Shoulder Arthritis Surgery

There are several diverse surgery options available to patients with shoulder arthritis. Each of these options is designed to alleviate pain and improve shoulder function.

1. Shoulder Arthroscopy: This minimally invasive procedure involves small incisions through which a camera and surgical tools are inserted. Damaged cartilage and bone spurs are removed, providing relief from pain and stiffness.

2. Shoulder Replacement: In cases of advanced arthritis, the damaged shoulder joint is replaced with a prosthetic made of metal and plastic. This surgery can restore function and alleviate pain.

3. Reverse Shoulder Replacement: This procedure is typically performed on patients with a completely torn rotator cuff. The ball and socket parts of the shoulder joint are switched, allowing the patient to use the deltoid muscle instead of the rotator cuff to lift the arm.

Expected Surgery Outcome

The expected outcome of shoulder surgery is a significant reduction in pain and improved shoulder function.
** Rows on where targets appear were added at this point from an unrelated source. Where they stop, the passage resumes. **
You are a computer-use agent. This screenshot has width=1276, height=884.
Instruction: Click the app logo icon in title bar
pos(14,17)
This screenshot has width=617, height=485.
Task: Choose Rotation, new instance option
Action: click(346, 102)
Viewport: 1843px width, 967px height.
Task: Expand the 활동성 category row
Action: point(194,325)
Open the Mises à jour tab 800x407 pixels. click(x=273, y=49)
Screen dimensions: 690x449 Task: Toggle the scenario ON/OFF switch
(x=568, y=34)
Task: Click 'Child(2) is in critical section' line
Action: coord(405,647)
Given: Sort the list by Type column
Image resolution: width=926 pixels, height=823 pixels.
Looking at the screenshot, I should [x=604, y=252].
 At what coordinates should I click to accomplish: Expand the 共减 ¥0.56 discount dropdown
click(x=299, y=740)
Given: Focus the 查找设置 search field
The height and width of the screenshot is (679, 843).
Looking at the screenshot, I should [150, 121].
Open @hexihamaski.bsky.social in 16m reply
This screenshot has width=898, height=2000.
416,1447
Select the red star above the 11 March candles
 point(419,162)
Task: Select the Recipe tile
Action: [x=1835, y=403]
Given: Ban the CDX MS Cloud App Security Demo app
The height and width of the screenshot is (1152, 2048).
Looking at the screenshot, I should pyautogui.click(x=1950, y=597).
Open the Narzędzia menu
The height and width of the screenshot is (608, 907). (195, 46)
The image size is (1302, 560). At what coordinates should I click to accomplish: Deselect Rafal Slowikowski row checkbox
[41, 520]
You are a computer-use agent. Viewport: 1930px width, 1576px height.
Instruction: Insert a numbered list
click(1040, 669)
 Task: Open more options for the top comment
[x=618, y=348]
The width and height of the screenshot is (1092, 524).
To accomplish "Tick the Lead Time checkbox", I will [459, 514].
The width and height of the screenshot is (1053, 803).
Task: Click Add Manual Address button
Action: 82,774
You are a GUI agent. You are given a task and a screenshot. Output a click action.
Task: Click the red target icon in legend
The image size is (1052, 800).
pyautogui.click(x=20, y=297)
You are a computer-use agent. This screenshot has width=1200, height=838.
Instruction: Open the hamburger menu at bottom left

Patients often regain a full range of motion and can return to their regular activities, albeit with some adaptations.

Potential surgery complications and risks

Like any surgery, shoulder surgeries come with potential complications including infection, blood clots, and reactions to anaesthesia. Specific to shoulder surgeries, there’s also the risk of damage to nerves and blood vessels, stiffness or instability of the joint, and loosening or wear of the replacement parts.

Risks

  • Infection: Although rare, infections can occur after surgery and may require additional surgery to treat.
  • Blood Clots: These can form in the arm veins after shoulder surgery, potentially leading to serious complications.
  • Nerve Injury: Nerves near the surgical site can be damaged during surgery, causing weakness and numbness.

Recovery After Surgery

After surgery, patients typically begin physiotherapy within a few weeks to regain strength and range of motion. Full recovery can take anywhere from a few months to a year, depending on the severity of the arthritis and the type of surgery performed. Patients are also prescribed pain management medication to help cope with post-surgical discomfort.